Rite de Passage8/10
All cultures have what the sociologist Arnold van Gennep called "rites de passage," also sometimes called puberty rituals, in which the initiate enters the ceremony as a child and emerges as an adult. Coppola and his team show us Rudy Baylor's rite de passage as an attorney. Matt Damon, as Rudy, is a fresh faced preppy-looking kid just out of law school. After working for the sleazebag played by Mickey Rourke and going into partnership with Danny DeVito (who has flunked the bar exam six times), he can look back down the slope and pick out the idealism he left sprinkled along the route of his ascent. He winds up quitting practice.
But it's not a particularly gloomy story. I missed the credits when I first saw this so I had no idea who had created it. I expected a cheap ne plus ultra of mind-numbing commercial fluff. What else would anyone expect with a title like that -- "John Gresham's 'The Rainmaker'"? Shades of Sydney Sheldon! The opening didn't suggest much more than that. There is a voice-over by Matt Damon explaining his background and expectations to us. And we see him being guided open-mouthed through the slimier parts of the judicial system. DeVito introduces him, for instance, to ambulance chasing. Not too promising, really, because professionals who operate within heavily guarded social borders -- like lawyers, cops, doctors, and pilots -- almost always assume that the audience is too dumb to know that collusion between a judge and a prominent lawyer takes place. The lay audience is now cynical enough to recognize Perry Mason for the Norman Rockwell fantasy that he is.
But it was much better than that.
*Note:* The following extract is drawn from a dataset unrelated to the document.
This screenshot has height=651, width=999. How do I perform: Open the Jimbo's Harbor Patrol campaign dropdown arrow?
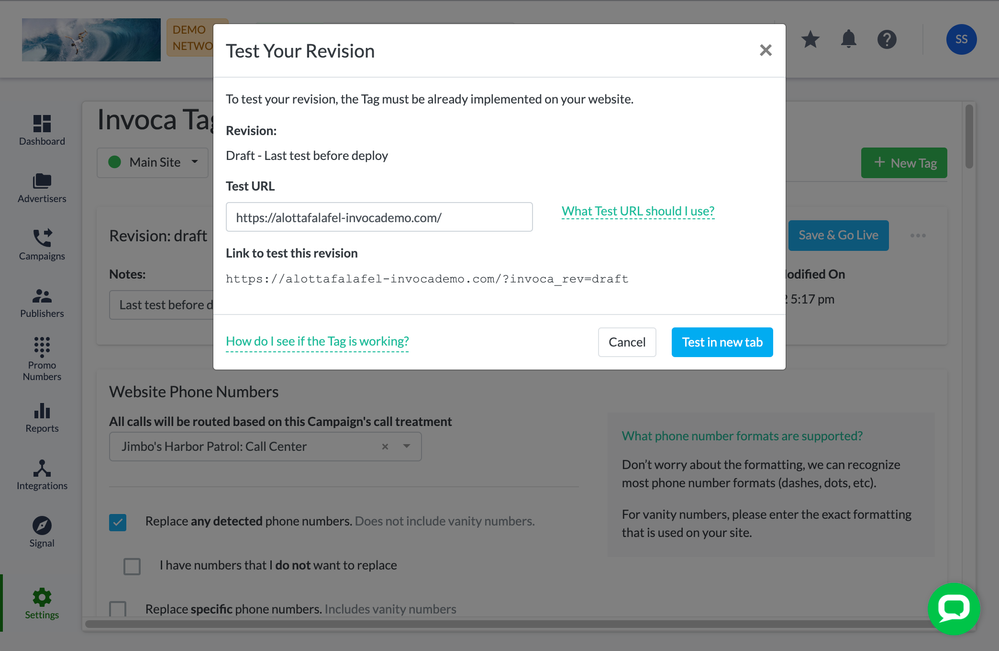tap(406, 447)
Half-way through I began to think, this director, whoever he is, is pretty deft. I was surprised at an undercurrent of humor. Sometimes it was situational. Two lawyers for instance, dashing into a courtroom to try a case, neither of whom has a license to practice law. ("Sworn in by a fool and vouched for by a scoundrel," Damon muses.) Sometimes the humor requires less attention. (In the middle of a dramatic pause, DeVito, eager to deliver a piece of evidence to his partner, stumbles loudly over a waste basket.) And there were smaller, delicate touches. A splatter of blood spots on a wall as the camera cuts away just before someone is hit over the head. Damon and Claire Danes (with whom a love bond is too quickly established) in a prison visiting room, unable to express their affection because they are lawyer and client, except that under the table the tip of his shoe slips forward and brushes the tip of her boot. (Wow. Nice touch.) And Claire Danes' wife-abusing husband is a stereotype if there ever was one -- yet after his murder is discovered and the blinking screaming police cars arrive and she is about to be taken away, the wife-abuser's family can be heard in the background shouting, "DAMN you, Kelly. What did you do? You killed my SON?" Coppola and the writers have given this moron a previously unheard-from family of his own, and added another surprising dimension to his character.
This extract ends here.